• **Written task**
Set down every one of the rows below word for word, and leave the pictures out.

• **Given information**
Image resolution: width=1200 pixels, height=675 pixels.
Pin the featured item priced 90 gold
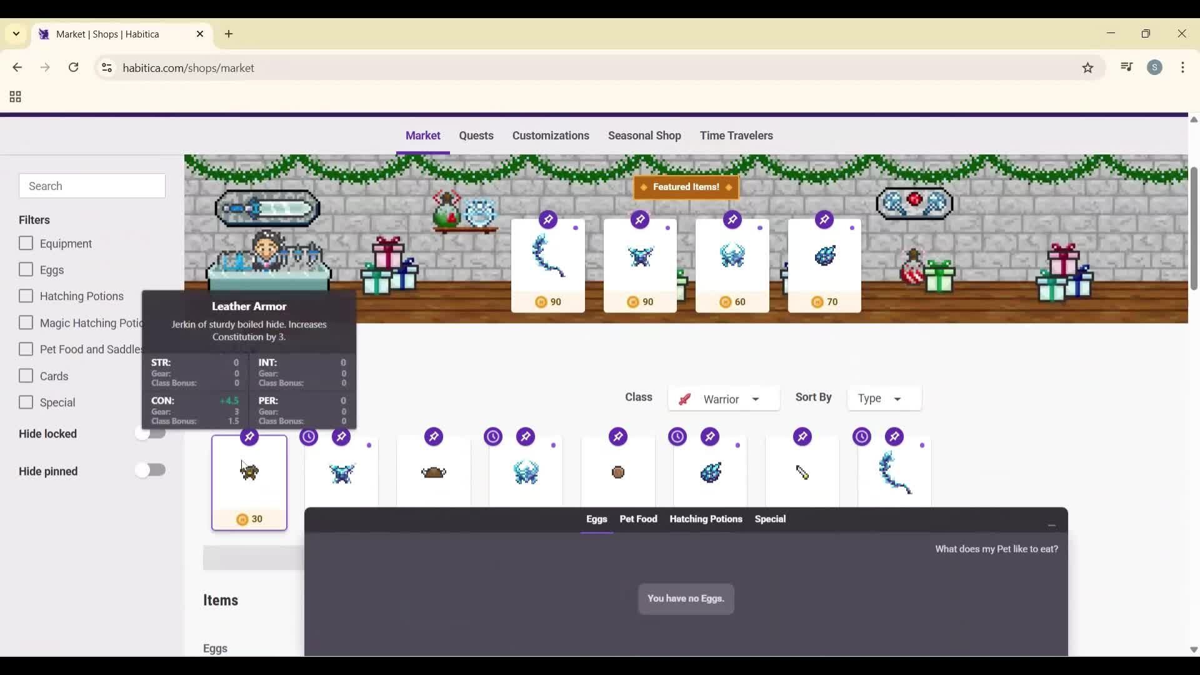[x=548, y=219]
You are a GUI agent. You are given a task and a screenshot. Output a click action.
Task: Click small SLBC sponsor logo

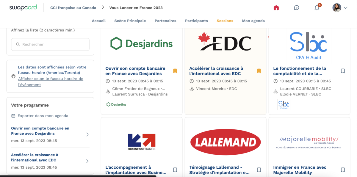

• **Written answer**
Image resolution: width=1200 pixels, height=675 pixels.
Pin the featured item priced 90 gold
[x=548, y=219]
You are a GUI agent. You are given a task and a screenshot. Output a click action.
Task: Click small SLBC sponsor logo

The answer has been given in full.